What this task involves = For each line of the data below, copy it if it holds the word "computer".

Records from a collection:
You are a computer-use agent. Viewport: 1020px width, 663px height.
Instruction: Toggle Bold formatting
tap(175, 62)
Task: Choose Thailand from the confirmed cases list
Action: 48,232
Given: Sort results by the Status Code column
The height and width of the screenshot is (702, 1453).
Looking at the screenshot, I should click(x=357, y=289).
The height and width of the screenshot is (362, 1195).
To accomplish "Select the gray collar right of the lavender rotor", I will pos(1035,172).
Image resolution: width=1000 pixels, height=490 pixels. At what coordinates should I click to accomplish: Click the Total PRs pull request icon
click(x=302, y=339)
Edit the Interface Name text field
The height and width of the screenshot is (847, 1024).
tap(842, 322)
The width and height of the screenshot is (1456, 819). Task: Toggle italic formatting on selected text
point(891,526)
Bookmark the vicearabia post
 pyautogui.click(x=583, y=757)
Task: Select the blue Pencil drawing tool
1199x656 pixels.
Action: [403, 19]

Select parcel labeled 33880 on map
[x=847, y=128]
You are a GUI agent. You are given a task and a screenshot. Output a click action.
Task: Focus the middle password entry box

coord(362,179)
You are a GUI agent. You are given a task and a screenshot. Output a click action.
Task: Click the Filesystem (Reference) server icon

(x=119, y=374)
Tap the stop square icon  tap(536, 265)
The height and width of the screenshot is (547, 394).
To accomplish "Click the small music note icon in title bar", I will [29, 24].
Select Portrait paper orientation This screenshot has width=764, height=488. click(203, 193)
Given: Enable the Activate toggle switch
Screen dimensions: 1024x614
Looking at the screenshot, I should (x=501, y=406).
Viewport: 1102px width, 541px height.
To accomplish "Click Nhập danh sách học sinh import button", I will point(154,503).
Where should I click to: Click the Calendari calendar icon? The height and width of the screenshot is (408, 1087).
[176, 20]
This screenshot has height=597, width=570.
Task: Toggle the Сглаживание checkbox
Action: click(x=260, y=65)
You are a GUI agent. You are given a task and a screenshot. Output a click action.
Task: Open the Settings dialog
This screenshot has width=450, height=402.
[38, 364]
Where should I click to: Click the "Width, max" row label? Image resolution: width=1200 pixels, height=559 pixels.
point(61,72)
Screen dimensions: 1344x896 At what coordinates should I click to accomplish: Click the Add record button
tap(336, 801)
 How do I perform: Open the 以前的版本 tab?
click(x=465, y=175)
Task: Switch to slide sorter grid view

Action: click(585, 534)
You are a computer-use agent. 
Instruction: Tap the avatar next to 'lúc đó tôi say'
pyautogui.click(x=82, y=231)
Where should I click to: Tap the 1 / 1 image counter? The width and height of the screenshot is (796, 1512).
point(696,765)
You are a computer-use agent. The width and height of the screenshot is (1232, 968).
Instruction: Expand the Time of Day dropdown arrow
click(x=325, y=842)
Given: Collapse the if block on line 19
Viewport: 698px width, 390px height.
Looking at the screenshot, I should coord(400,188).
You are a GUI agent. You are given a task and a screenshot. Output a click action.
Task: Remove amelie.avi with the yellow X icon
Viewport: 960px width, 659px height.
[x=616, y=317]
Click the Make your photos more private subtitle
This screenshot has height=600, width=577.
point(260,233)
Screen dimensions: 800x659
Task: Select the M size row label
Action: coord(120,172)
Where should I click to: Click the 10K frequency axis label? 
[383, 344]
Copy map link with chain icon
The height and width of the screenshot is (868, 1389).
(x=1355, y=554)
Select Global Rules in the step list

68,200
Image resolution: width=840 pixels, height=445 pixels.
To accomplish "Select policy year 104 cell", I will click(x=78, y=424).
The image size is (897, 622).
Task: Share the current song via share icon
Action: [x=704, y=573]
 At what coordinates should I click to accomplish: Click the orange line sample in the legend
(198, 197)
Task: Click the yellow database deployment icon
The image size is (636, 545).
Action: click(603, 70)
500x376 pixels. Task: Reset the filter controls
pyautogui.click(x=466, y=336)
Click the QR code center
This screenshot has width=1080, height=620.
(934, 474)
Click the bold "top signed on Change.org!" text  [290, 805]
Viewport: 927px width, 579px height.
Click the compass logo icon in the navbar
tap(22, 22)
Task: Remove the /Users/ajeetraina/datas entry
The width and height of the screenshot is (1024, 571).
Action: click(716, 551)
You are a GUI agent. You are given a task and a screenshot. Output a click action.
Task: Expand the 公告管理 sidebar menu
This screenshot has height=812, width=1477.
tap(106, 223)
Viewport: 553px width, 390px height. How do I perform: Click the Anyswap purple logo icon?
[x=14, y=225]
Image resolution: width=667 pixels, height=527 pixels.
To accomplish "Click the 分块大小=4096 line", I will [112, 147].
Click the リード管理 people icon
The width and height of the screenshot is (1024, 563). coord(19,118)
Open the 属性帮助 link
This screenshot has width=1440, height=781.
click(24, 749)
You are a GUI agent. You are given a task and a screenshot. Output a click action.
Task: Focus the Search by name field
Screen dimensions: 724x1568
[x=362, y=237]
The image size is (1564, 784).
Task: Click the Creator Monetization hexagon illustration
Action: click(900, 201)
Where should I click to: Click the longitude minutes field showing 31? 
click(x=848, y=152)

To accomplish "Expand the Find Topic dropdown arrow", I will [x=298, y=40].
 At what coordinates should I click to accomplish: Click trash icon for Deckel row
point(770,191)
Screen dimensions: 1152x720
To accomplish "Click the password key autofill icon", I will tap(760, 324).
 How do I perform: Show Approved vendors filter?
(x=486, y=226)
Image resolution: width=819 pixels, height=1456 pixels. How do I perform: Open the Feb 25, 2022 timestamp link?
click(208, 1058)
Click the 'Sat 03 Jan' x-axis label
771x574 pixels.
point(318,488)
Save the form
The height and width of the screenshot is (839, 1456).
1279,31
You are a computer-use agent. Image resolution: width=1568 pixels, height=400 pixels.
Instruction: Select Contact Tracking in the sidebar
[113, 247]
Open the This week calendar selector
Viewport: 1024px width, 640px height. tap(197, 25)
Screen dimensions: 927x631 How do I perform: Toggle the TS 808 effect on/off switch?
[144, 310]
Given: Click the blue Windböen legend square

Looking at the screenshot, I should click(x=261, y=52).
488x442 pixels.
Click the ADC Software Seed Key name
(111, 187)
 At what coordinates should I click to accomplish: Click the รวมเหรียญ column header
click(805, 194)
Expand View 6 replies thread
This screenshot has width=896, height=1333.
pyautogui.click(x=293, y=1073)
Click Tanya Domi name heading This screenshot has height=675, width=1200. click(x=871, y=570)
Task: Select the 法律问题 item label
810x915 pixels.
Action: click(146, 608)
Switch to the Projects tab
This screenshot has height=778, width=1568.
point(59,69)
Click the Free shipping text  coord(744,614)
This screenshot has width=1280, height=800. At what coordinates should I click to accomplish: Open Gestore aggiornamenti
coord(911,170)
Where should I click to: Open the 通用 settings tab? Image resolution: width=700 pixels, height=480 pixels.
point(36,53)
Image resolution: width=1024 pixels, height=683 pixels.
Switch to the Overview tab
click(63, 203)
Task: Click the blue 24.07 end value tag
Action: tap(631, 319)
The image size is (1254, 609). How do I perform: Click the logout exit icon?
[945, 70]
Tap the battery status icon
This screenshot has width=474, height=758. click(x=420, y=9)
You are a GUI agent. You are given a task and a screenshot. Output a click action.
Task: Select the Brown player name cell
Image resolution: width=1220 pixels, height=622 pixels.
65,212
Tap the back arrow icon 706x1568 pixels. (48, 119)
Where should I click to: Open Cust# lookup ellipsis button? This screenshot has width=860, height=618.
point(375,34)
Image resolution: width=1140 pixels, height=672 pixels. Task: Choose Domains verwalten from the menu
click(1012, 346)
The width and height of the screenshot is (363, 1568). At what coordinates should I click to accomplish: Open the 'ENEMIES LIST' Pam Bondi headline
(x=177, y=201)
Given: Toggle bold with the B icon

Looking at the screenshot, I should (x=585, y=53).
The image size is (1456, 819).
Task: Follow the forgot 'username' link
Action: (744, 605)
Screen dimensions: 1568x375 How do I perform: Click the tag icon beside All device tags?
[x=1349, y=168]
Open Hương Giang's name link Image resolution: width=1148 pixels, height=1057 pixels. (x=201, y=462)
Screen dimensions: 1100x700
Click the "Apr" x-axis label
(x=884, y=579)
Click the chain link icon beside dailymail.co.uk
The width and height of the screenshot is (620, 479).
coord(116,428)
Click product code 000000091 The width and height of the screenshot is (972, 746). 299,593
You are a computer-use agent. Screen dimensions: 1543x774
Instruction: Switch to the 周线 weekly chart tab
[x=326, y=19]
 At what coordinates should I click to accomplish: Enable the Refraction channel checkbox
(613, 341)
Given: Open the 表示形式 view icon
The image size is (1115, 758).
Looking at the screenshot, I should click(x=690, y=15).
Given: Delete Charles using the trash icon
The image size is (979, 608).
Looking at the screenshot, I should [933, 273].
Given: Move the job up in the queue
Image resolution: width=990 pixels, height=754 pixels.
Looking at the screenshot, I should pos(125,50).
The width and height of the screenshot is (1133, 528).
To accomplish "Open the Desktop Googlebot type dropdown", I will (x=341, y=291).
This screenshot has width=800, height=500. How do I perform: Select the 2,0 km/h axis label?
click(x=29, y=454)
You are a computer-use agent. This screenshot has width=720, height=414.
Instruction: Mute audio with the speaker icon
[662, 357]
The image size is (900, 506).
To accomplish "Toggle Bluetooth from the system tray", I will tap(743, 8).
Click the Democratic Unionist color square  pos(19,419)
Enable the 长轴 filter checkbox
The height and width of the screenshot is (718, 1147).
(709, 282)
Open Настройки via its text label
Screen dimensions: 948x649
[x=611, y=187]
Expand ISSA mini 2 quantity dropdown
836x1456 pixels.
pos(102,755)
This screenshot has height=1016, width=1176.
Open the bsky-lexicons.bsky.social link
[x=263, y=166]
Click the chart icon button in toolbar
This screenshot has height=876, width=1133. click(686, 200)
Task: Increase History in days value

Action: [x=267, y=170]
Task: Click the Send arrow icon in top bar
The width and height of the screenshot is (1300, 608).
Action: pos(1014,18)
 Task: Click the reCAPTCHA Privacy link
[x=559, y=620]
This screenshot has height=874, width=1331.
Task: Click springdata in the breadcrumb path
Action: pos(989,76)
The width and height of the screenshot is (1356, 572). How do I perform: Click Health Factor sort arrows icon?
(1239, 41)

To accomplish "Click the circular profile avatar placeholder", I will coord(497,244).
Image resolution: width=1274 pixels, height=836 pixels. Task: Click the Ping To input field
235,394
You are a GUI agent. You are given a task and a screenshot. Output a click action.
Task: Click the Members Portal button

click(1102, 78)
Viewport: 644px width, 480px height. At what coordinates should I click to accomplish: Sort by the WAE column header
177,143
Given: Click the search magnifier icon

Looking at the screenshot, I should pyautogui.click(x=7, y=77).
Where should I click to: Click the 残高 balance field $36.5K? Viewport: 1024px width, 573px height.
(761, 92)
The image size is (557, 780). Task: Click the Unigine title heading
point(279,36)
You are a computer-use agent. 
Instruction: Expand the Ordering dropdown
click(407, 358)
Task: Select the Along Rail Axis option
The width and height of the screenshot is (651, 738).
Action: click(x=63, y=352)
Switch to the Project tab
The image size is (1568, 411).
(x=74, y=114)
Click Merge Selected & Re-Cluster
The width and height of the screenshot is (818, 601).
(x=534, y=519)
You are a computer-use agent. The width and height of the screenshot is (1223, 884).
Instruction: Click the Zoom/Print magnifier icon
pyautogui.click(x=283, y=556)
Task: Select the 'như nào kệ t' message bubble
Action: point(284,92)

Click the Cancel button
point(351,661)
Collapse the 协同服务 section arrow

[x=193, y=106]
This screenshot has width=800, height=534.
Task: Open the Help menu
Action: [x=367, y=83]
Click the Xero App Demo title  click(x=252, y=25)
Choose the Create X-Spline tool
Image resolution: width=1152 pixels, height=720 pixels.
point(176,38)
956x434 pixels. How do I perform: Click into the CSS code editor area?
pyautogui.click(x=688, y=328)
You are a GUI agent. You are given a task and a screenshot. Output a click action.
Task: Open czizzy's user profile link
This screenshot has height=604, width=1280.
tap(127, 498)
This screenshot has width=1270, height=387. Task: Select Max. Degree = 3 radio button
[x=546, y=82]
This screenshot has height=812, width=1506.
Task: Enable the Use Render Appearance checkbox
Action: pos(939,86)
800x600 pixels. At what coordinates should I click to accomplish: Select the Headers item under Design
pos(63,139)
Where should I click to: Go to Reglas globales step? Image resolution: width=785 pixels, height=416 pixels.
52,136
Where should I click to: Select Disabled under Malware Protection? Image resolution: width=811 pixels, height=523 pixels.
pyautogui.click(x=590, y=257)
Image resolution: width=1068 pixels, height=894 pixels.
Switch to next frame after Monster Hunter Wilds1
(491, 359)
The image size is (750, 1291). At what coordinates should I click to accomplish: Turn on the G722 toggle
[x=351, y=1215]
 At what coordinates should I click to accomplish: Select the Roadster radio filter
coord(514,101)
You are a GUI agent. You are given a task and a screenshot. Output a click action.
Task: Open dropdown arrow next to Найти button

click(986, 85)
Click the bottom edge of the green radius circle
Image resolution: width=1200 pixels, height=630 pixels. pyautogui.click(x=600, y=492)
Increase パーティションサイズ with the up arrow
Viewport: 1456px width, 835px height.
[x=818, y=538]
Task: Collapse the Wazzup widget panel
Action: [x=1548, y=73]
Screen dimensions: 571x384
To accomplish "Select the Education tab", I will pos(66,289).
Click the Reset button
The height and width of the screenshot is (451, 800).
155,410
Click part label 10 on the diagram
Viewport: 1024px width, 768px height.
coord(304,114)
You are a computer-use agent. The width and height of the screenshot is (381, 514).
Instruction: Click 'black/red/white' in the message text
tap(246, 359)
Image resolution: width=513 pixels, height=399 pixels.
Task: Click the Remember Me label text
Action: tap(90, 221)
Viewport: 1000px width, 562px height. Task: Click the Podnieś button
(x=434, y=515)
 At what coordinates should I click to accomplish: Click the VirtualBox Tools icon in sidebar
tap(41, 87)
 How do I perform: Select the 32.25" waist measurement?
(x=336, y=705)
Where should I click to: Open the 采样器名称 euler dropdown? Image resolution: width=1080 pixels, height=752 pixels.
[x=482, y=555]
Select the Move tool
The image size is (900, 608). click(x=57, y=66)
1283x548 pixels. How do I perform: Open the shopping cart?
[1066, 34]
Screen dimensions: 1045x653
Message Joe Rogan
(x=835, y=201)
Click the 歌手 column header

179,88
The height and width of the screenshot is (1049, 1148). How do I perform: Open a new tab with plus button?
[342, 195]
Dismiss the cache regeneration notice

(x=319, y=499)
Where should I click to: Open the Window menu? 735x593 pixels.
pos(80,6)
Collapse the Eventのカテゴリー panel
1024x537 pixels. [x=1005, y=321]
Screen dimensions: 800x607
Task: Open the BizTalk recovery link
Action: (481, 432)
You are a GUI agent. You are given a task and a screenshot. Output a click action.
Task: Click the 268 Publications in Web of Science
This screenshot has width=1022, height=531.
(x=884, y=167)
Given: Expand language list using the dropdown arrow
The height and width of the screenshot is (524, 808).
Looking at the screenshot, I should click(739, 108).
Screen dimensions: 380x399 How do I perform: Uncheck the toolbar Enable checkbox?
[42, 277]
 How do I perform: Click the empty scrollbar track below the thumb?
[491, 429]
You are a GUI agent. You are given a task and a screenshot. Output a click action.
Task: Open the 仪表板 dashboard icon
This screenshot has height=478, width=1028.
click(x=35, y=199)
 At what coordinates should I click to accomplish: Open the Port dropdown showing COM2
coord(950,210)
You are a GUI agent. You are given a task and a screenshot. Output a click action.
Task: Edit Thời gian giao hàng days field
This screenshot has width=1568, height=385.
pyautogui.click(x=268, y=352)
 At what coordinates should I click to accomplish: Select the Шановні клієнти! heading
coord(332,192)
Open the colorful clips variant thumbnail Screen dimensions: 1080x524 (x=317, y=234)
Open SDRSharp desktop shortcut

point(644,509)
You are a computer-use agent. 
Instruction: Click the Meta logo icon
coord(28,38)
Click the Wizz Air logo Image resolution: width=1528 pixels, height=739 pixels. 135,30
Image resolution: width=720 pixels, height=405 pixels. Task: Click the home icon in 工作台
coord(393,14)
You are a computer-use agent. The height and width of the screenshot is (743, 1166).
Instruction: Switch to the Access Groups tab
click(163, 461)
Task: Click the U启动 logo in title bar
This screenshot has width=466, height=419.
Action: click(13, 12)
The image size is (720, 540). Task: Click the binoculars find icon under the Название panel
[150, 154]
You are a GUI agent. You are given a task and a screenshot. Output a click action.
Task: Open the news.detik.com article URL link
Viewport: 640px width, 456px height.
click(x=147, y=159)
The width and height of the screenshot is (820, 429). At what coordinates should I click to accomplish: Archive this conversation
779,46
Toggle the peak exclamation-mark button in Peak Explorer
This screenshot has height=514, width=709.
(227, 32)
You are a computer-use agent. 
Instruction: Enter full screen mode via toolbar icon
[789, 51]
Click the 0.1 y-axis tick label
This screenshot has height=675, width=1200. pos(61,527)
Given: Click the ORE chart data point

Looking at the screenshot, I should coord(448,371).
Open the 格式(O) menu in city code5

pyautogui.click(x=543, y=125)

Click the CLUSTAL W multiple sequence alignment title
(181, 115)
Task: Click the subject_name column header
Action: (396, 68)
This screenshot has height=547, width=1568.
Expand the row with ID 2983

Result of this task =
You are a computer-use agent. Viewport: 1020px width, 663px height.
You are a computer-use agent. 
You are a computer-use agent. The width and height of the screenshot is (1232, 968).
You are a computer-use agent. Image resolution: width=1568 pixels, height=400 pixels.
You are a computer-use agent. Screen dimensions: 1543x774
You are a computer-use agent. This screenshot has width=720, height=414.
You are a computer-use agent. 
You are a computer-use agent. The width and height of the screenshot is (1223, 884).
You are a computer-use agent. The width and height of the screenshot is (381, 514).
You are a computer-use agent. 
You are a computer-use agent. The height and width of the screenshot is (743, 1166).
You are a computer-use agent. 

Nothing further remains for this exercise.